FAQs: Wills Variation Actions

Answers to frequently asked questions about wills and estates disputes and what you can do if you have been disinherited.

1. Is there a time limitation to apply to vary a Will?     

Yes, the application must be made within six months from the date of the grant of probate of the Will.  There may be exceptional circumstances where the limitation period does not apply. 

2. Who can apply to vary a Will?

The spouse or children of the deceased.  A spouse includes an unmarried person who has lived common law with the deceased for two years.  Children includes adopted children but not step children.

3. How does the Court determine how to vary a Will? 

The Judge will decide which claimants have legal claims and which have moral claims.  A surviving spouse or child under 19 has a legal claim on the estate.  These claims rank above a moral claim made by a self supporting adult child.

4. When can a parent disinherit children?

The Court will examine the parent’s reasons for not providing for a child.  If the reasons are valid and rational, then the Court may uphold the will.  “Valid” means true in fact.  For example, where a deceased says that he is disinheriting a child because the child has stolen from him, but the Court is satisfied that this is not true, the reasons would not be valid and the Court would provide for the child.  “Rational” means that there is a logical connection between the valid reasons and the act of disinheritance.  For example, a deceased can not cut a child out of his will because of the child’s sexual orientation.  Ultimately the court will decide whether the deceased acted as a judicious parent would in these circumstances.

5. What if the financial circumstances of a child change between the date of the Will and the date of the death of the parent?

The Court can look at the circumstances of the child at the date the will comes into effect (the date of the death of the parent).  If the child’s finances or health has changed dramatically since the will was written, the child may have a successful claim.

6. If the deceased held property in joint tenancy, will it go to the other joint tenant or will it be part of the estate?

Generally, the property passes to the surviving joint tenant.  However, there are situations where the Court finds that the property is being held in trust for the estate.  This could happen if the surviving joint tenant did not pay for his share of the property and if the deceased wanted the property held in trust for the estate.
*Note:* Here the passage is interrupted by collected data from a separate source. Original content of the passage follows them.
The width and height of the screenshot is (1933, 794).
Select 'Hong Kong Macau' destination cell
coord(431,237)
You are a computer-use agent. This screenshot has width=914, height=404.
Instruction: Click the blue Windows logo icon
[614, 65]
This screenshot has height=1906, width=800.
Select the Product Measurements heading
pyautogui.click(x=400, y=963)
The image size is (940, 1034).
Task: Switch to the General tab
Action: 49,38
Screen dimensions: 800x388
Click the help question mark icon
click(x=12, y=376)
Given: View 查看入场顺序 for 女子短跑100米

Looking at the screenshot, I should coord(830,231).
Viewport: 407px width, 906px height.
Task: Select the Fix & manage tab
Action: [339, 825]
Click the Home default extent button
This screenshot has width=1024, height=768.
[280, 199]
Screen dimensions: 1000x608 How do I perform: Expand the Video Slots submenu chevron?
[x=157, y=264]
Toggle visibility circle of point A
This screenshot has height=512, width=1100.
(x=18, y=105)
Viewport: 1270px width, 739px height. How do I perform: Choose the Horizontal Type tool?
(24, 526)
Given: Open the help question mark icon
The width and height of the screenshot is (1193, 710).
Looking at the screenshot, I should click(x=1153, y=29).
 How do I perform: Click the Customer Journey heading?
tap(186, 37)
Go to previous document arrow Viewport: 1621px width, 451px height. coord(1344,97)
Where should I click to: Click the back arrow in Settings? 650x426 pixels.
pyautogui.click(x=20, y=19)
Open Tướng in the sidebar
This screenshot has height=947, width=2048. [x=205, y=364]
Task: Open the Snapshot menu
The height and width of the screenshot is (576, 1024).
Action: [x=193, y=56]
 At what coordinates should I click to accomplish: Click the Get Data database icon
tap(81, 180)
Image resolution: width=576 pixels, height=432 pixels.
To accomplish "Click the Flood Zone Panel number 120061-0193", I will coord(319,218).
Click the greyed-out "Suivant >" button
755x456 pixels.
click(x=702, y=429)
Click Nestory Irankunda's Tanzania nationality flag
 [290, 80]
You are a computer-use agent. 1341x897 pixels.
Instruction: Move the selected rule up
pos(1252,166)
7. Can a person contract out of the provisions of the Wills Variation Act?

No, an agreement not to apply to vary a will is likely not enforceable.  However, the agreement may persuade a Judge not to vary the will if the parties received independent legal advice and the agreement was fair.

8. What happens if a claimant under the Wills Variation Act dies before his claim is completed?

The personal representative of the claimant can continue the claim until its resolution.

9. Do these cases often involve long, expensive trials?

In recent years, there has been a trend to deal with these cases through mediations and summary trial procedures where the Court decides the matter after reviewing affidavits. 

10. Can I apply to vary the designation of a beneficiary under a life insurance policy, RRSP or a pension plan?

No, these assets do not pass into the estate if a beneficiary has been designated.